(Records provided)

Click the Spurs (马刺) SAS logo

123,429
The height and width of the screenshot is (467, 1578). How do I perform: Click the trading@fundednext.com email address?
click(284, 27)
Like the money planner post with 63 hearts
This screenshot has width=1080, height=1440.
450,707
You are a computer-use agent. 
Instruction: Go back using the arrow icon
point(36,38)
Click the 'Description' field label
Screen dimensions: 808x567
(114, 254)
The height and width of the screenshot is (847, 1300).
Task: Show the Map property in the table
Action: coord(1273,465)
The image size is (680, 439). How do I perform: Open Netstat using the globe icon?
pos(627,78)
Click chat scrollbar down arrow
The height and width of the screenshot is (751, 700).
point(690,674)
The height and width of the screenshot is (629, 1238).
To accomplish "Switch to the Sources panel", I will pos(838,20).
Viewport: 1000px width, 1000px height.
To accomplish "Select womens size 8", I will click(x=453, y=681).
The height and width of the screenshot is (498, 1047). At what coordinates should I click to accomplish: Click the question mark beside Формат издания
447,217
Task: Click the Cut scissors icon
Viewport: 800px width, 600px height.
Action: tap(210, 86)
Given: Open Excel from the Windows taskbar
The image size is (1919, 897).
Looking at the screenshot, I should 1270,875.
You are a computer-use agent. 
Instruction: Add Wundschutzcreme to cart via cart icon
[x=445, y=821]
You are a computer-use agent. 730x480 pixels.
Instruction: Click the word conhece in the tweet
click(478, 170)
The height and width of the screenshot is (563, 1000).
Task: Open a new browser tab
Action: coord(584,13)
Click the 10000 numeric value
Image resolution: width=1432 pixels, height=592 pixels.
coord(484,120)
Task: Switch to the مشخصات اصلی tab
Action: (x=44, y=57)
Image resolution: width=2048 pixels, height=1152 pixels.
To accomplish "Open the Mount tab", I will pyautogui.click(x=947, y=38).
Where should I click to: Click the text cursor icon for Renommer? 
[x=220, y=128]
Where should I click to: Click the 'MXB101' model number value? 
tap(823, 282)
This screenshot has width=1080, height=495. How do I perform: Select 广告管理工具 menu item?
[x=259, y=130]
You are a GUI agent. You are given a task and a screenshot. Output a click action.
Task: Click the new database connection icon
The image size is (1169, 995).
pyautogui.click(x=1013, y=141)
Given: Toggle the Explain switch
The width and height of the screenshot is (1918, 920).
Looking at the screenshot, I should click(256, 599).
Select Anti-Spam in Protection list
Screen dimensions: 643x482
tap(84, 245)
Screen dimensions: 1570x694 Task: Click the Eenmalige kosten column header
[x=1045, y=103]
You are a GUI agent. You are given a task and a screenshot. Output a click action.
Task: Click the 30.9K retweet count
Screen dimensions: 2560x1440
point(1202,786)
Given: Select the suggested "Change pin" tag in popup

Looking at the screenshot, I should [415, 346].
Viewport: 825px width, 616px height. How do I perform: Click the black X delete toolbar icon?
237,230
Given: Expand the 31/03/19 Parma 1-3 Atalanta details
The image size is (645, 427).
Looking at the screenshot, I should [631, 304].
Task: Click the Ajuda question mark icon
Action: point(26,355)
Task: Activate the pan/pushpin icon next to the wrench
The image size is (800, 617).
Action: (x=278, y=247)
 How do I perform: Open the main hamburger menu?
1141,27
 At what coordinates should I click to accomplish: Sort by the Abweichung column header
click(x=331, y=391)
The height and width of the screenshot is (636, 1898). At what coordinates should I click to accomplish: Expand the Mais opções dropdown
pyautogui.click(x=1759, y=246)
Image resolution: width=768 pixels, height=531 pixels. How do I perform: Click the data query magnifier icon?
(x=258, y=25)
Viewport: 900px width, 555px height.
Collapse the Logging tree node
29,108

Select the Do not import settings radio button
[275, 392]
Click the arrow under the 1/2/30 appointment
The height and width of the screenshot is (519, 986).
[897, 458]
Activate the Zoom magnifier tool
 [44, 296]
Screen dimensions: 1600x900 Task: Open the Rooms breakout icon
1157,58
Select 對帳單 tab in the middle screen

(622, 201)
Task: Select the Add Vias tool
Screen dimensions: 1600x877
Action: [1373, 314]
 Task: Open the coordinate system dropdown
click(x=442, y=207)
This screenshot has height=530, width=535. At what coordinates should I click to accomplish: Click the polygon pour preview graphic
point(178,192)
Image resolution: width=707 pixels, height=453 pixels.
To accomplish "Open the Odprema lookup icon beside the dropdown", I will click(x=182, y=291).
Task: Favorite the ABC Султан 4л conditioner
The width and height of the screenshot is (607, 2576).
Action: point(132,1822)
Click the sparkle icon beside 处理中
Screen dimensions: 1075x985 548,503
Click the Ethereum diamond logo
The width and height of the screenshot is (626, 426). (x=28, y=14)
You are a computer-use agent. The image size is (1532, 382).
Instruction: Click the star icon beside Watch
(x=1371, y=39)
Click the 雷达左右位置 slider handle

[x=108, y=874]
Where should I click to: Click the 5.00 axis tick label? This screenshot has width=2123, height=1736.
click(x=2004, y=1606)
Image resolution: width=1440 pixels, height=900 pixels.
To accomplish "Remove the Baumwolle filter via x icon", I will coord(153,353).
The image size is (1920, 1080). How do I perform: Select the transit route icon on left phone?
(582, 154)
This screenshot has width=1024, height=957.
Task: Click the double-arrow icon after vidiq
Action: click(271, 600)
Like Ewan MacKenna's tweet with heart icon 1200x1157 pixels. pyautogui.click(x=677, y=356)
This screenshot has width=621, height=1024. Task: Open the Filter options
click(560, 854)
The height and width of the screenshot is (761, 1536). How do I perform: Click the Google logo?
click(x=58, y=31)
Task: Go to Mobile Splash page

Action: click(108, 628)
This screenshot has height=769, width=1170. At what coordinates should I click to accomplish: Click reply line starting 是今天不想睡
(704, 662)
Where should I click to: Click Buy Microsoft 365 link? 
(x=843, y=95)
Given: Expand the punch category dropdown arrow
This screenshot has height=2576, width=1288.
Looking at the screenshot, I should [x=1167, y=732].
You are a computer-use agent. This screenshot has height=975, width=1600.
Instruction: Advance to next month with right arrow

(End Records provided)

- Aim of the exercise -
Beginning with the line that contains "This screenshot has height=769, width=1170.", repeat every line through the end of the records and nothing more.

- Task response -
This screenshot has height=769, width=1170. At what coordinates should I click to accomplish: Click reply line starting 是今天不想睡
(704, 662)
Where should I click to: Click Buy Microsoft 365 link? 
(x=843, y=95)
Given: Expand the punch category dropdown arrow
This screenshot has height=2576, width=1288.
Looking at the screenshot, I should [x=1167, y=732].
You are a computer-use agent. This screenshot has height=975, width=1600.
Instruction: Advance to next month with right arrow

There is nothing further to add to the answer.